The filing of a patent application is associated with numerous considerations. Should it be firstly filed as an international PCT application? Would it perhaps be better to directly enter one or more regional phases in combination with some selected countries of interest? Alternatively, should the application firstly be filed nationally before deciding how to proceed?
Obviously, there is no default answer to these questions. Instead, the patent application filing strategy must be decided on a case-to-case basis by considering factors such as geographical locations of clients, competitors, manufacturer sites, possible future markets etc., as well as the applicant’s financial allocation for the application. It is the duty of the patent attorney to analyze these factors and to protect the interests of the applicant, based on the conditions at hand, when deciding where and how to file.
By firstly filing a patent application nationally, the applicant may start the patent journey cautiously and avoid relatively high costs at an early stage. Seen from a local perspective, a patent application may be filed nationally with the Swedish Patent Office (PRV).
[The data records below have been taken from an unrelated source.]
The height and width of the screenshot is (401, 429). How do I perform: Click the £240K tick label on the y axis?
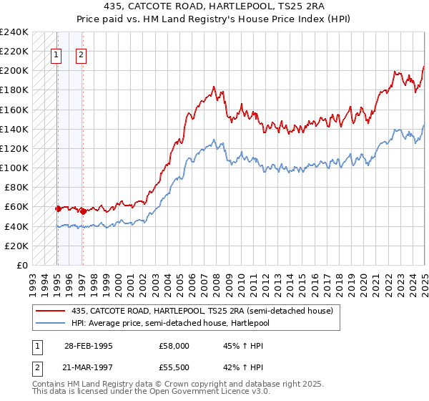tap(14, 32)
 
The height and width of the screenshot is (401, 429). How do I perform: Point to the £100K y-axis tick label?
tap(14, 168)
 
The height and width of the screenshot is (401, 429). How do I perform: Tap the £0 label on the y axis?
tap(21, 265)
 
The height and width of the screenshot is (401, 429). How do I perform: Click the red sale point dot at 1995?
tap(58, 208)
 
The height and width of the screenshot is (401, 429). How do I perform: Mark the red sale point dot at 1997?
tap(83, 211)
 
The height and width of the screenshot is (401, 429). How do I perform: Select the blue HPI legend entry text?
tap(189, 322)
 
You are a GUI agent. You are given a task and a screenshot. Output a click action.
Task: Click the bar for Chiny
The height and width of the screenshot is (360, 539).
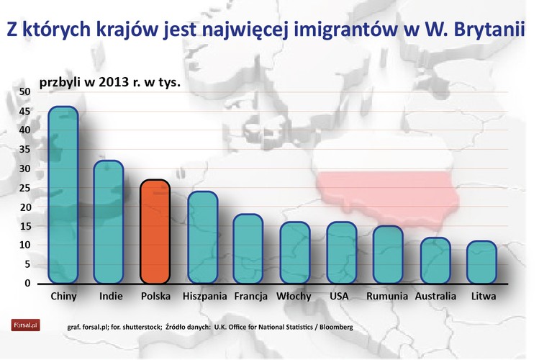(x=63, y=194)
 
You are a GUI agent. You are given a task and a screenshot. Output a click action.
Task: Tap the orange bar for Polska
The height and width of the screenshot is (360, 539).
(x=155, y=231)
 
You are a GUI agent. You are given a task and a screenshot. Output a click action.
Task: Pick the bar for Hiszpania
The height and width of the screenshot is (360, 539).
(x=202, y=237)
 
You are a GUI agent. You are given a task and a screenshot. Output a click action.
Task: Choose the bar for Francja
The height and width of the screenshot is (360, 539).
(x=248, y=248)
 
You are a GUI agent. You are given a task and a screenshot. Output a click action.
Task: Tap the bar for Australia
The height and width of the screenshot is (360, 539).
(x=435, y=260)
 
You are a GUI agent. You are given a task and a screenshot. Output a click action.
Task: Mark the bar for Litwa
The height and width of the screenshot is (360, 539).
(x=481, y=262)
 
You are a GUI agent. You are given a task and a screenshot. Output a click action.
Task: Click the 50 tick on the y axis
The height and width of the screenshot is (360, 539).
(x=24, y=92)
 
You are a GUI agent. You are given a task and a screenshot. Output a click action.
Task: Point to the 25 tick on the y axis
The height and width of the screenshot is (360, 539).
(x=24, y=188)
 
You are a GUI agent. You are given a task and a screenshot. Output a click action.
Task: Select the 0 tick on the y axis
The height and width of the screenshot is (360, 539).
(x=27, y=283)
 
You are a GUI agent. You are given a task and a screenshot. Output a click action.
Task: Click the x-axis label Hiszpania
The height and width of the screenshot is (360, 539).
(x=204, y=296)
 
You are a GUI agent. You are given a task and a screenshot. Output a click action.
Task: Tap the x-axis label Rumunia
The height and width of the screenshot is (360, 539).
(x=388, y=296)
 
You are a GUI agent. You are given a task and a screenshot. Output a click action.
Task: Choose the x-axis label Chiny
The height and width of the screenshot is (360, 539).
(x=65, y=296)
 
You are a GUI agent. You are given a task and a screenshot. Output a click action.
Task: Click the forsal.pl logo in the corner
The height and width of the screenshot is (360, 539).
(x=24, y=325)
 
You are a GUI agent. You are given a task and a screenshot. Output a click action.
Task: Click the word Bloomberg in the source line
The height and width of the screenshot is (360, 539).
(x=330, y=328)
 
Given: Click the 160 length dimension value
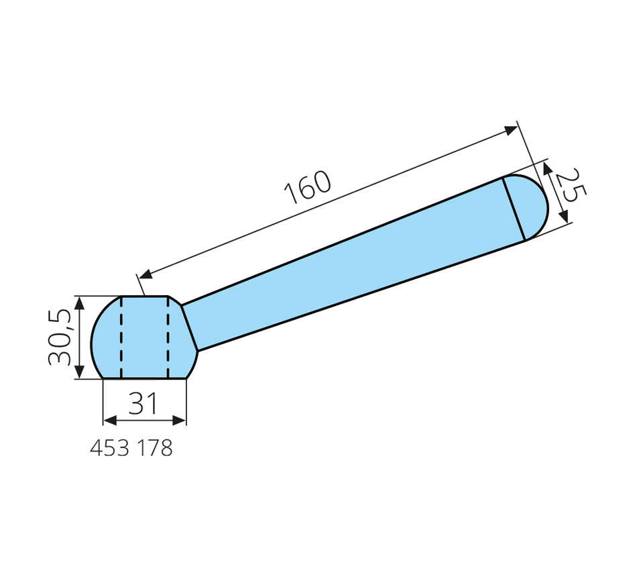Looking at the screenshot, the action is (x=308, y=187).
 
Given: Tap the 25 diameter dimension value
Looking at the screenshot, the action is (x=571, y=185).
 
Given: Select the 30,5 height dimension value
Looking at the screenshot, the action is (x=60, y=337).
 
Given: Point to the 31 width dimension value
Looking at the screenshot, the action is (x=143, y=403).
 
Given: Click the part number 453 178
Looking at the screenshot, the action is (x=131, y=448).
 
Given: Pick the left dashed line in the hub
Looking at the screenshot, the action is (x=121, y=337).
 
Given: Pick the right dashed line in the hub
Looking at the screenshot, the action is (x=168, y=337).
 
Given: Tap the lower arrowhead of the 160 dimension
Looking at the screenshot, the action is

A filing with the PRV is beneficial in that the filing fee is relatively inexpensive and that the search/opinion regarding the patentability of the application is issued relatively fast. These aspects may be of special interest for applicants desiring to keep initial costs low and/or being unfamiliar with the prior art in the field of the application. Furthermore, a relatively quick patent application procedure gives the applicant a further insight regarding the possibility of obtaining a Swedish patent and/or an indication when contemplating a PCT-route wherein priority is claimed from the Swedish application. In some cases, it is even possible to obtain a national Intention to Grant Communication (“slutföreläggande”) within the priority year, which may even further contribute to the evaluation of a possible PCT filing.
A national patent application may be filed with the PRV in English, followed by a later translation into Swedish. A first filing in English is advantageous in that a continuation into the international PCT phase may thereby be prepared. Furthermore, in a recent press release from 30 June 2011, issued by the Swedish Ministry for Industry, Employment and Communications, it was announced that the Swedish government has decided to investigate the possibility of abolishing Swedish translations of national patent applications filed in English. It will also be investigated if national patents could be granted in English similarly to the validation of European patents in Sweden. The mentioned measures, if put into practice, will lead to further procedural simplifications and translation cost savings for the applicant, and will moreover, as related to this context, influence the step of where/how to file the application.
To conclude, the above highlights several beneficial aspects of a first national filing. On the other hand, it should be noted that directly filing an international or regional patent application could be preferred, dependent on the case at hand. Although the way of filing a patent application hereby seems rather complex, the content of this text may, as a final remark, be summarized in one sentence: a sound patent application filing strategy, whether international, regional and/or national, is based on the interests of the applicant and the expertise of the patent attorney, aiming to protect these interests.